Peter Rhodes: Forget education, try shame
PETER RHODES on the obesity epidemic, a new twist on King Arthur and how to spot the hard workers
THEY say imitation is the sincerest form of flattery, but theft comes a pretty close second. I have shamelessly nicked the following from a reader's email because I can't improve upon it: "MPs fiddle expenses, rich avoid tax, unemployed fiddle benefits, traders fiddle Vat and tax, government fiddles statistics. It's what the Prime Minister refers to as all being in it together."
I WAS impressed, too, with an economical little note on my recent item about Enid Blyton's Famous Five. A reader writes: "Richmal could write Enid off the page." Can't argue with that. Richmal Crompton, creator of Just William, was for my money one of the best children's authors of all time. Better than Blyton. Better than Rowling.
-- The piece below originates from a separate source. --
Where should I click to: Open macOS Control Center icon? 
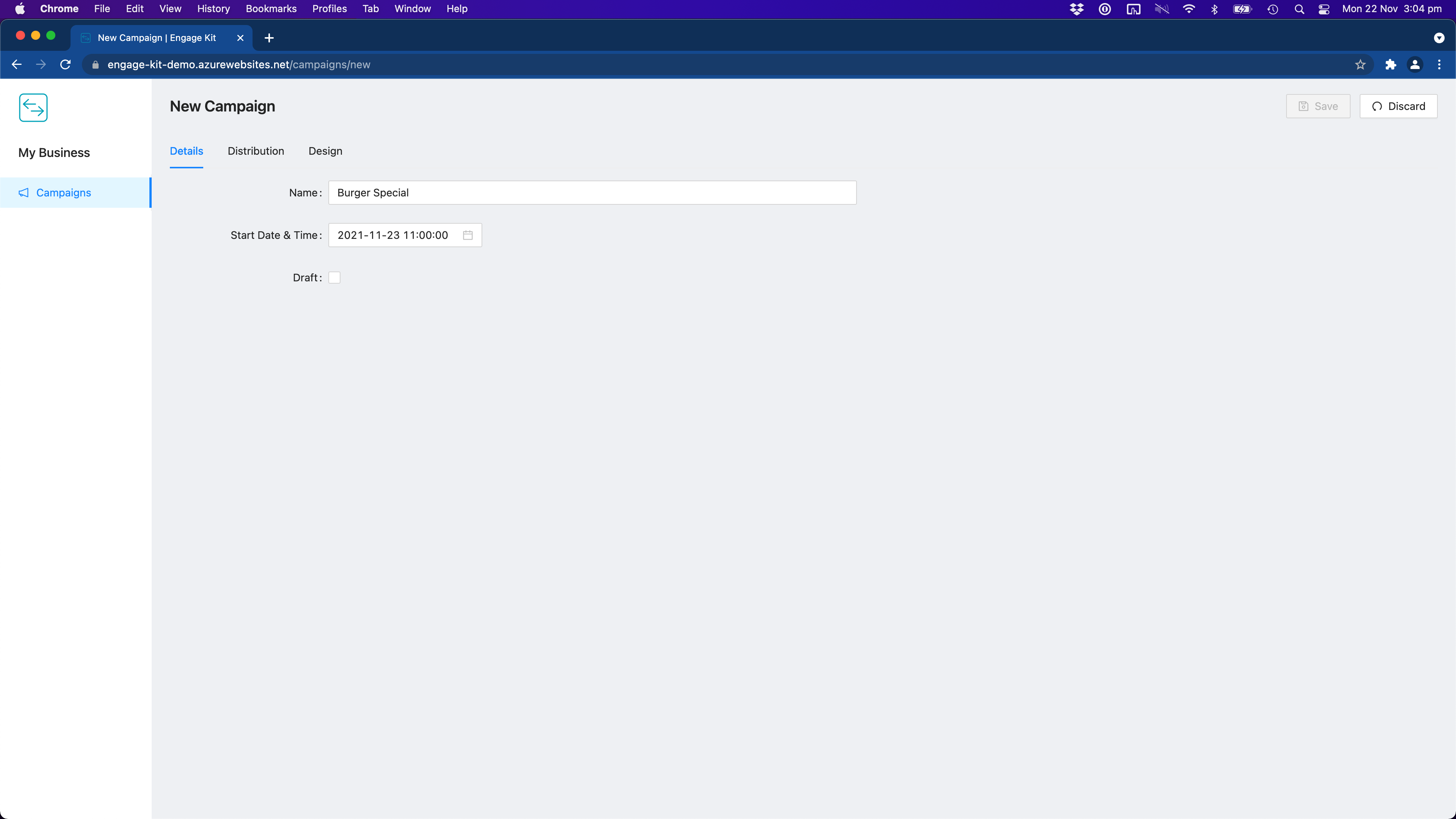(1324, 9)
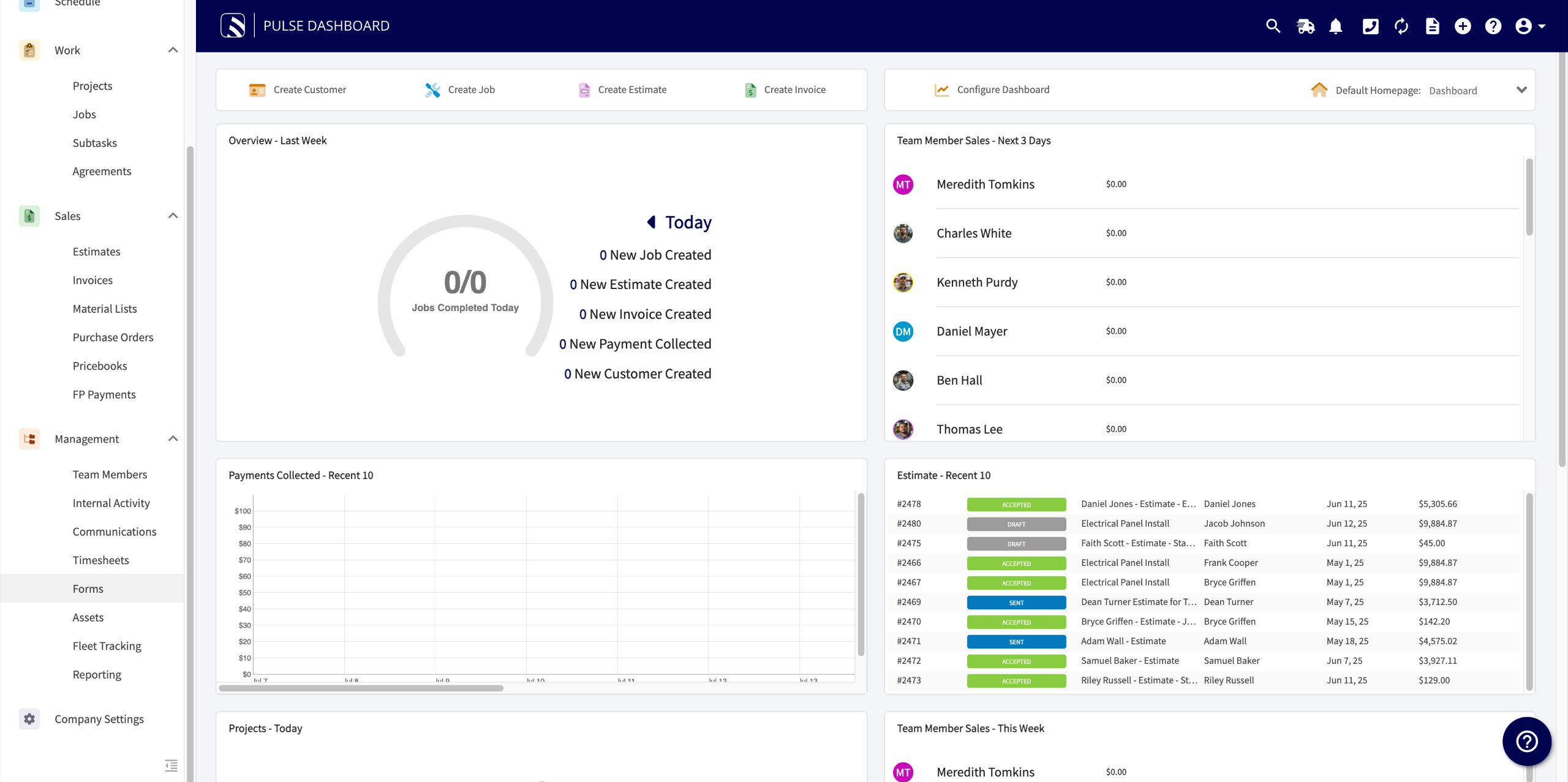Open Forms in the sidebar
The image size is (1568, 782).
coord(88,588)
THE Joy of 9 to 5 (Radio 4) wondered what had happened to the eight-hour day in a computer age when half of workers reckon to work more than 40 hours a week. Some interviewees claimed to put in lots of hours but do very little work. From my many years as an office slug, I can report that those who claim to be working hard rarely are, and the busy ones are the ones who never look busy.
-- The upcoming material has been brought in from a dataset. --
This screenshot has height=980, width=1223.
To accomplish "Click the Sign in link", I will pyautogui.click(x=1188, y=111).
THE Royal Society of Public Health says obesity could be cut if food labels told us how far we need to walk to burn off the calories. It's a nice idea. But like so many nice ideas it is based on the middle-class assumption that the masses are woefully ignorant and if only they could be educated they would become lean, fit and healthy. Yet there can't be a single adult who does not already know which foods are healthy and which are not. And still millions choose to pig out on fat, sugar and salt, presumably in the belief that it's their life and they can do what they want. In the process, they are selfishly wrecking the NHS for all of us. Education might be part of the answer to the obesity crisis but what about a dose of good, old-fashioned shame?
I FIRST met Graham Phillips more than 20 years ago when he was struggling to make a living as an author of the occult and weird. He and his colleague Martin Keatman were amateurs in a literary world dominated by professionals. And yet that gave them an advantage. Phillips told me how they found many authors, old and new, would claim to have studied the same ancient texts. But when this pair of amateurs went to the great libraries to see the originals, they found some of the texts had not been opened for hundreds of years. Phillips and Keatman started from the beginning. The result was a series of fascinating, controversial but always entertaining books re-examining King Arthur, the Holy Grail, Shakespeare and the legend of Christ's family. Graham Phillips never took himself too seriously, acknowledging that people want their legends to be romantic, whereas he tended to un-glamorise them. As he put it: "People really don't want to be told that the Holy Grail is in an attic in Rugby." He is on telly tonight explaining his latest theory on King Arthur's grave in Jamie Theakston's series, Forbidden History (Yesterday channel, 9pm). Should be good.
MORE things misheard. A reader tells me he has never let his wife forget the time he heard her singing the Hot Chocolate hit to the words: "I believe in Milko."